An Efficient Deacidification Process for Safflower Seed Oil with High Nutritional Property through Optimized Ultrasonic-Assisted Technology

• Published in: Molecules (Basel, Switzerland) Vol. 27; no. 7; p. 2305
• Main Authors: Xin, Leyu, Guo, Limin, Edirs, Salamet, Zhang, Zepeng, Cai, Chenyang, Yang, Yongxing, Lian, Yali, Yang, Haiyan
• Format: Journal Article
• Language: English
• Published: Switzerland MDPI AG 01.04.2022; MDPI
• Subjects: Alkalies; Anisidine; antioxidant capacity; Antioxidants; Bivariate analysis; Carthamus tinctorius - chemistry; Centroids; Correlation analysis; Deacidification; Edible oils; Ethanol; Ethanol - chemistry; Fatty acids; lipid concomitants; Lipids; Oils & fats; Oilseeds; Optimization; Oxidation; Peroxides; Physicochemical properties; Phytosterols; Plant Oils - chemistry; Polyphenols; random centroid optimization; Refining; Safflower Oil; safflower seed oil; Scavenging; Seeds; Technology; Tocopherols; ultrasonic-assisted ethanol extraction deacidification; Ultrasonics; Vegetable oils; Wastewater; safflower seed oil; lipid concomitants; ultrasonic-assisted ethanol extraction deacidification; antioxidant capacity; random centroid optimization
• ISSN: 1420-3049; 1420-3049
• DOI: 10.3390/molecules27072305

Safflower seed oil (SSO) is considered to be an excellent edible oil since it contains abundant essential unsaturated fatty acids and lipid concomitants.
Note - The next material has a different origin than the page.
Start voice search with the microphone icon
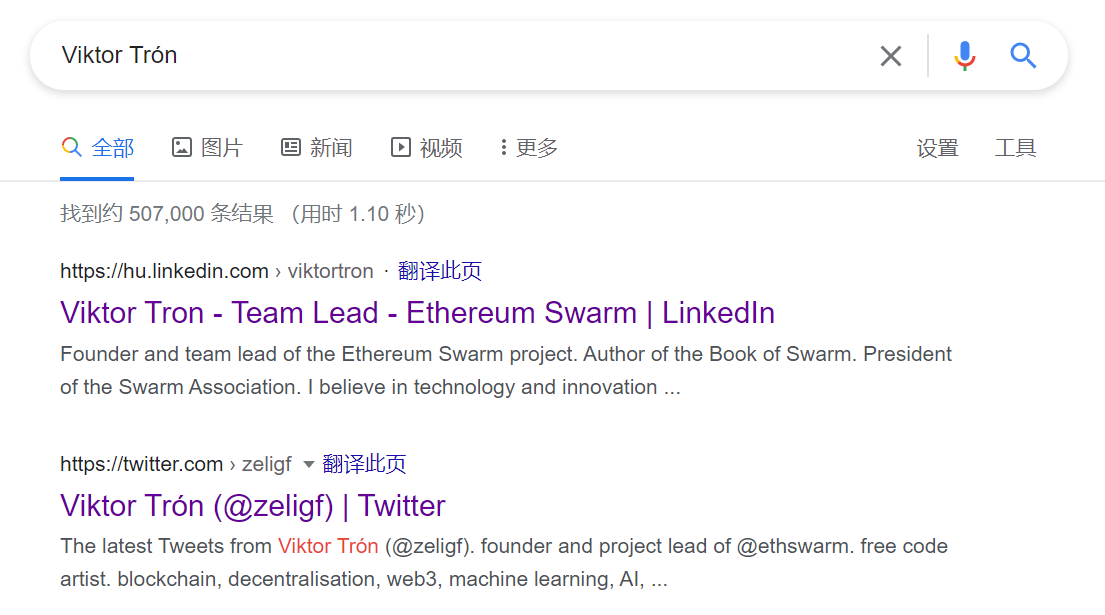 [964, 56]
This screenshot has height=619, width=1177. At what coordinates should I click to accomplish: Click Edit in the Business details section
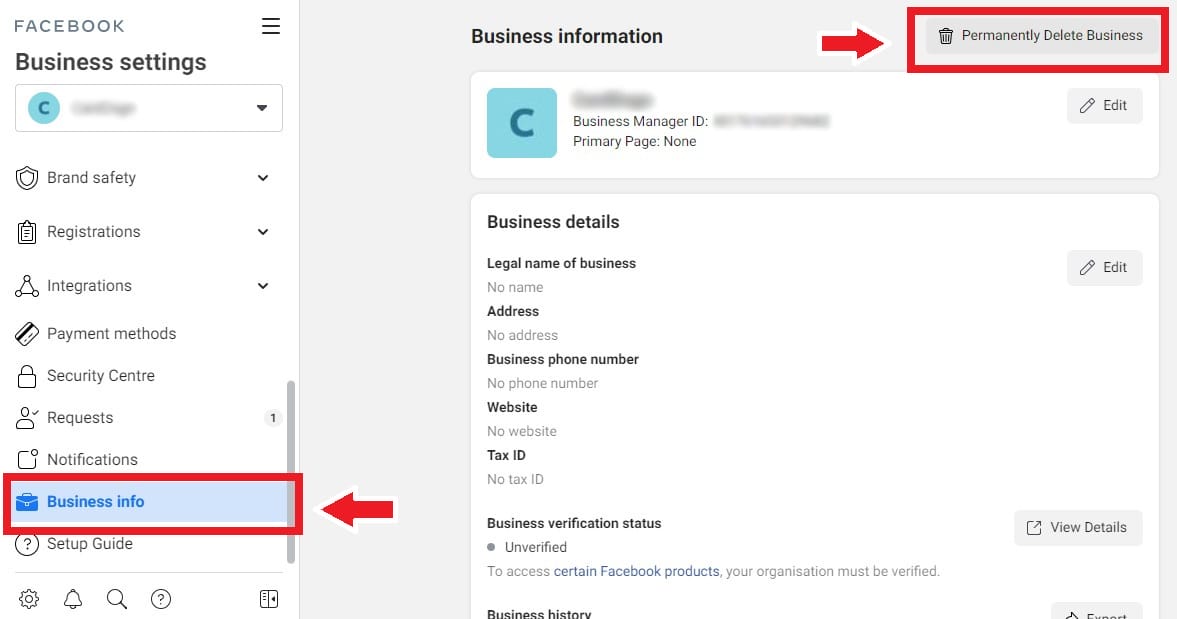pos(1104,268)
However, the traditional alkali-refined deacidification process of SSO results in a serious loss of bioactive components of the oil and also yields massive amounts of wastewater. In this study, SSO was first extracted by ultrasonic-assisted ethanol extraction (UAEE), and the extraction process was optimized using random centroid optimization. By exploring the effects of ethanol concentration, solid−liquid ratio, ultrasonic time, and the number of deacidification times, the optimum conditions for the deacidification of safflower seed oil were obtained as follows: ethanol concentration 100%, solid−liquid ratio 1:4, ultrasonic time 29 min, and number of deacidification cycles (×2). The deacidification rate was 97.13% ± 0.70%, better than alkali-refining (72.16% ± 0.13%). The values of acid, peroxide, anisidine and total oxidation of UAEE-deacidified SSO were significantly lower than those of alkali-deacidified SSO (p < 0.05). The contents of the main lipid concomitants such as tocopherols, polyphenols, and phytosterols in UAEE-decidified SSO were significantly higher than those of the latter (p < 0.05). For instance, the DPPH radical scavenging capacity of UAEE-processed SSO was significantly higher than that of alkali refining (p < 0.05). The Pearson bivariate correlation analysis before and after the deacidification process demonstrated that the three main lipid concomitants in SSO were negatively correlated with the index of peroxide, anisidine, and total oxidation values. The purpose of this study was to provide an alternative method for the deacidification of SSO that can effectively remove free fatty acids while maintaining the nutritional characteristics, physicochemical properties, and antioxidant capacity of SSO.